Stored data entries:
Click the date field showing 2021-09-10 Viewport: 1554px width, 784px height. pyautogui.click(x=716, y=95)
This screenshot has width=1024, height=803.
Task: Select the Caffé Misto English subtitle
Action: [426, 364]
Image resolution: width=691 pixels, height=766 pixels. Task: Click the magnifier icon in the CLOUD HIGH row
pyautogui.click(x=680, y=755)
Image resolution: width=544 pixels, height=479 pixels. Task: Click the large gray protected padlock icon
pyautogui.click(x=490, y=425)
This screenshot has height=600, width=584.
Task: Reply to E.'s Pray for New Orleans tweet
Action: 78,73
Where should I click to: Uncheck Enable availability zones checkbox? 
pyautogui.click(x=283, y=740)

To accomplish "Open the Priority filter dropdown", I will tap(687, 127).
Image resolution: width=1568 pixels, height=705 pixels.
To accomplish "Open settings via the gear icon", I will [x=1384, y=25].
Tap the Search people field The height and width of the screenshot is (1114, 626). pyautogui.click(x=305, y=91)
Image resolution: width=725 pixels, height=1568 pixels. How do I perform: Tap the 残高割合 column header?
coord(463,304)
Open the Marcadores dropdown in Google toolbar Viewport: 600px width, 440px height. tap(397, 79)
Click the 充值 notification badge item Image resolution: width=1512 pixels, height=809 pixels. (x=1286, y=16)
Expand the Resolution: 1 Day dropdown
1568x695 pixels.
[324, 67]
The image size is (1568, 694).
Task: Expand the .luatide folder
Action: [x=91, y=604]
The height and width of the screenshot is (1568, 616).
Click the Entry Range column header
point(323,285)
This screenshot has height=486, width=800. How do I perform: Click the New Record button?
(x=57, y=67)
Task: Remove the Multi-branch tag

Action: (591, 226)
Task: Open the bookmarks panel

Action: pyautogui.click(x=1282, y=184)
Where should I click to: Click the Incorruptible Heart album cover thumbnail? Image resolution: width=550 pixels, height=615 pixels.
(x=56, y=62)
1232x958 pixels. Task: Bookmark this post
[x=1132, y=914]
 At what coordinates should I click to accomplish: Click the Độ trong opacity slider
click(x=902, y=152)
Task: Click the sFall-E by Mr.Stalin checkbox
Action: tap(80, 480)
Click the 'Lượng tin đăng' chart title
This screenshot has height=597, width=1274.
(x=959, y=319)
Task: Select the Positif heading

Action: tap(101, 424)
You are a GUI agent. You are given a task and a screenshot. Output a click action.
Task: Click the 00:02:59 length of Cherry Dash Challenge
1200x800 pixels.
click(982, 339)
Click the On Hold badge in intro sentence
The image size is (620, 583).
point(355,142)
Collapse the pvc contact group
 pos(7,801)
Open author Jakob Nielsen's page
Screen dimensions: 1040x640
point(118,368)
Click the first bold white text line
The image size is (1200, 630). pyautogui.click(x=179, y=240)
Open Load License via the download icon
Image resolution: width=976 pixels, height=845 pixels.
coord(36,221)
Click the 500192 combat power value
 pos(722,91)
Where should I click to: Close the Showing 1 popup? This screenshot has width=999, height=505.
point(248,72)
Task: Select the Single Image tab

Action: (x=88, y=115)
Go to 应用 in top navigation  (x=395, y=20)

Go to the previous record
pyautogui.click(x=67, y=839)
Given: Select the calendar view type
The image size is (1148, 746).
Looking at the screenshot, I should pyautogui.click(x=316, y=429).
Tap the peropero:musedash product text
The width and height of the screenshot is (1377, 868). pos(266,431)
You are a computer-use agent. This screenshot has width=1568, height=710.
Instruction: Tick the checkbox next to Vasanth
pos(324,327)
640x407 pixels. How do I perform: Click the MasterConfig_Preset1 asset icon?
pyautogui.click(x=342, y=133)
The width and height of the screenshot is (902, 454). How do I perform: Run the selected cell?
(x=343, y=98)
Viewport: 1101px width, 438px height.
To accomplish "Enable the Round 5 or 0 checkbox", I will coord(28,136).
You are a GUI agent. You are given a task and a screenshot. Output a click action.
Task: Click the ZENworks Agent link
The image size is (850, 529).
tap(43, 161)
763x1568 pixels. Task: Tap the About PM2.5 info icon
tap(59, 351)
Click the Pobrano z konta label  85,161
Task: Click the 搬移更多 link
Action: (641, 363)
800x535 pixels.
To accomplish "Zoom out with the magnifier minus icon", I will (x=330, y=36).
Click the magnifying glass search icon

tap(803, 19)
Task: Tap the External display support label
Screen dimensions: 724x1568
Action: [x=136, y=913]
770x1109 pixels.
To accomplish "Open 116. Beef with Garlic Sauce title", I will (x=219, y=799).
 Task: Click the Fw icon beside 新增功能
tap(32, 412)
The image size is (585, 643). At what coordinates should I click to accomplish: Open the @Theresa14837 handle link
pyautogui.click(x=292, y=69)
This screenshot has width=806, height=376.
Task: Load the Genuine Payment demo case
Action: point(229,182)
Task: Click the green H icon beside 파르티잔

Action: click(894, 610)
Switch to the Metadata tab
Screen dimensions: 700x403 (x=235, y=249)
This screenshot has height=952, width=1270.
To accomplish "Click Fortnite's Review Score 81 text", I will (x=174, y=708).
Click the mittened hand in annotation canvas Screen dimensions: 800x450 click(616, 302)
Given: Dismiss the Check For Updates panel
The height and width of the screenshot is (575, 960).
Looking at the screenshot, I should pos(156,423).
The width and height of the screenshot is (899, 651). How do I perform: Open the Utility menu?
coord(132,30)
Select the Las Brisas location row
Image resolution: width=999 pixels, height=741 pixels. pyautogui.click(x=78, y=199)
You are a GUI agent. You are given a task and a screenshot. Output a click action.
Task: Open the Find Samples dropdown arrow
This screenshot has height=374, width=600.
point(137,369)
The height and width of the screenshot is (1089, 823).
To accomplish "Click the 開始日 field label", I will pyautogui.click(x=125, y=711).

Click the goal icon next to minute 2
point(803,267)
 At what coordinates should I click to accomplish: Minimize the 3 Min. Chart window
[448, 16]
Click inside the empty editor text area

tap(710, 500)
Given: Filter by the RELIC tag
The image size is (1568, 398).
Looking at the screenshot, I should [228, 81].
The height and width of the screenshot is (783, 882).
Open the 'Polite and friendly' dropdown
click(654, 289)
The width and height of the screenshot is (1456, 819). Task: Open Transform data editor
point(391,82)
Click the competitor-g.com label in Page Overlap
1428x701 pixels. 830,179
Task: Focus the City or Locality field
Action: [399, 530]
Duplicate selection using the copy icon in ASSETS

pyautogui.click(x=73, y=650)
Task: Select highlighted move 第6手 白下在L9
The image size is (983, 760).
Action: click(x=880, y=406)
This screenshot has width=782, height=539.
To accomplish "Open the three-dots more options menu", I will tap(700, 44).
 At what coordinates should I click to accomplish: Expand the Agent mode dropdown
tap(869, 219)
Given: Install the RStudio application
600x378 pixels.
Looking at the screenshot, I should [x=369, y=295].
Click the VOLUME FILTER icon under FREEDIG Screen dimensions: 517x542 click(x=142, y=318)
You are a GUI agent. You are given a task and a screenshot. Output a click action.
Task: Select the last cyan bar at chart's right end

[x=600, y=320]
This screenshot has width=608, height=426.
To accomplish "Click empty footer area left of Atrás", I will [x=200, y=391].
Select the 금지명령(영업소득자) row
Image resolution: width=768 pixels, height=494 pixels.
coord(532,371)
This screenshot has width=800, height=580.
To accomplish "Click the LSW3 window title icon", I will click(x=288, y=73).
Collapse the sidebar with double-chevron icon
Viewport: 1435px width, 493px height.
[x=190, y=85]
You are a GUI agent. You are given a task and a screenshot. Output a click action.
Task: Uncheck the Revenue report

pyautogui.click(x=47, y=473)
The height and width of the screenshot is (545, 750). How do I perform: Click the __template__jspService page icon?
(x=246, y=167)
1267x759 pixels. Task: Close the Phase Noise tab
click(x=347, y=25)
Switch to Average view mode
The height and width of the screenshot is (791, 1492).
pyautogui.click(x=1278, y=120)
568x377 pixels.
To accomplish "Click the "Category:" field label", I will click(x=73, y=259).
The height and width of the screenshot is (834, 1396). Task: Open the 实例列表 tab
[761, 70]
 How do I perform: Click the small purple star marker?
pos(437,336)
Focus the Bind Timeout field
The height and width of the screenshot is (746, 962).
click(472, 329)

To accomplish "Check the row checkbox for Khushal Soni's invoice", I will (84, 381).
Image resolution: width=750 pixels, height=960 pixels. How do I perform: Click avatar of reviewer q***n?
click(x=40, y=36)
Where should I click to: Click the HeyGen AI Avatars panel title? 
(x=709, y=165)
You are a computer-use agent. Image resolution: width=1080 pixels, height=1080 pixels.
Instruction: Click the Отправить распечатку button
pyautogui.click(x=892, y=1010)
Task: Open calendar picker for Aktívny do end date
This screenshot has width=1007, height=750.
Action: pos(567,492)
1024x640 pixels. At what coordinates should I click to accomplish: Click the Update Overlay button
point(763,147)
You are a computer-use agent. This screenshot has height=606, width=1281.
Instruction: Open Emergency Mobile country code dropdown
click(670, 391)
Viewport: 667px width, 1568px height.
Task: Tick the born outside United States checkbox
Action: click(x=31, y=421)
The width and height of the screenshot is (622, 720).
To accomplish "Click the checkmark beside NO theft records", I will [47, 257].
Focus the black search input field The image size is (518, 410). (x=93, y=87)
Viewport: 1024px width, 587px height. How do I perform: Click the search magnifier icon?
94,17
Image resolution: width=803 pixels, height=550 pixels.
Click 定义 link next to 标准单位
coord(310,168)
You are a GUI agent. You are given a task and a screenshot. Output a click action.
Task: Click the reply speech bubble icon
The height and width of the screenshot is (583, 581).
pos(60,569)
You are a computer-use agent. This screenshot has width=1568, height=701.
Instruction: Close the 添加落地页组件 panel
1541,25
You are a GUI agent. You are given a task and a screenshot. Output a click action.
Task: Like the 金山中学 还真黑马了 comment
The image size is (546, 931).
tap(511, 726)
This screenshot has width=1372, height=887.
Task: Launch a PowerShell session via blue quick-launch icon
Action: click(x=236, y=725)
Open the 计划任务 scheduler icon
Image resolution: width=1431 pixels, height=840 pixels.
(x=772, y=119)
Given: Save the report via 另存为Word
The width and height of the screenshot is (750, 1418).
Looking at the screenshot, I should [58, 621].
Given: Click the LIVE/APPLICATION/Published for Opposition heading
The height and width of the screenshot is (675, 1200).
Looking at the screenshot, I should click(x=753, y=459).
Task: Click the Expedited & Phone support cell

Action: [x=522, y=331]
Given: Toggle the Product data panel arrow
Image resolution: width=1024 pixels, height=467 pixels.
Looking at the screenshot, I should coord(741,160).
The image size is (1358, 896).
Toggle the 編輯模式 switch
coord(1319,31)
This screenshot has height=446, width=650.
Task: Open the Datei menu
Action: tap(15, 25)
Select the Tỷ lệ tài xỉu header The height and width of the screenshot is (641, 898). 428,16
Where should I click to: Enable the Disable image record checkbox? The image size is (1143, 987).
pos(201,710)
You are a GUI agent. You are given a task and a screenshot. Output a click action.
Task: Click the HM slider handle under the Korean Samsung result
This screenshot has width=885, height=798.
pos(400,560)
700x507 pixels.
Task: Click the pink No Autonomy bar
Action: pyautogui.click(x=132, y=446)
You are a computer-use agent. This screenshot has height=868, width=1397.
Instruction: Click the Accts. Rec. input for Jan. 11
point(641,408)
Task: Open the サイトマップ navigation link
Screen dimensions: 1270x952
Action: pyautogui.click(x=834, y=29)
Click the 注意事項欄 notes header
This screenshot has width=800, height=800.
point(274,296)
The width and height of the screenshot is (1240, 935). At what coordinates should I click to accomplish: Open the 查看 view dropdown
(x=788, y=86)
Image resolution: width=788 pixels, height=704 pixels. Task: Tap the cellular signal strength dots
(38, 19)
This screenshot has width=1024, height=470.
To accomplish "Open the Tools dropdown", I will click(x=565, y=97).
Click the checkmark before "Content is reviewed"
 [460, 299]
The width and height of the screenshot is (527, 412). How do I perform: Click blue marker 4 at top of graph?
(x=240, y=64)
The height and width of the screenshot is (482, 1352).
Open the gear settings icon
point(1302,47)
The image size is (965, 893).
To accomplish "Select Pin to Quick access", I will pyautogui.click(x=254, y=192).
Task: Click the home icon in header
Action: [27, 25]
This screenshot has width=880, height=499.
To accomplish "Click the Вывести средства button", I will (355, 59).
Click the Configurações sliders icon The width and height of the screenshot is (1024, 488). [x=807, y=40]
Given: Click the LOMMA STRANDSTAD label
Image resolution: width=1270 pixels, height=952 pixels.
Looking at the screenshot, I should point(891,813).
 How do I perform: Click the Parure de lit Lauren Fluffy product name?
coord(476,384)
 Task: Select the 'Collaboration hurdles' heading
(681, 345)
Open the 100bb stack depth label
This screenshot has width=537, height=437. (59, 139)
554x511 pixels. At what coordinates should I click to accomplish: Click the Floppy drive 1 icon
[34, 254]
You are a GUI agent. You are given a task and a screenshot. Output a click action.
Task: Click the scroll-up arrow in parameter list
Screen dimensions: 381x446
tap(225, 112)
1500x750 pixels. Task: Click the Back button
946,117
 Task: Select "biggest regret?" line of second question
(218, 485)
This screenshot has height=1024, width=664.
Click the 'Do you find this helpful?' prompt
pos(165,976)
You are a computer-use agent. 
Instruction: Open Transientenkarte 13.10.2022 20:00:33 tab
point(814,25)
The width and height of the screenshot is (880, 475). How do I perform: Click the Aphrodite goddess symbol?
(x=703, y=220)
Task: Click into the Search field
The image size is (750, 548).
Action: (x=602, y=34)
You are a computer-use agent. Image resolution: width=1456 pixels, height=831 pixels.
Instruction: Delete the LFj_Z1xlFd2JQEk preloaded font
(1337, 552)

> [Task to complete] All of the lines above that carry the string "with" need to be found and copied.

> [Answer for the task]
To accomplish "Zoom out with the magnifier minus icon", I will (x=330, y=36).
To accomplish "Open 116. Beef with Garlic Sauce title", I will (x=219, y=799).
Collapse the sidebar with double-chevron icon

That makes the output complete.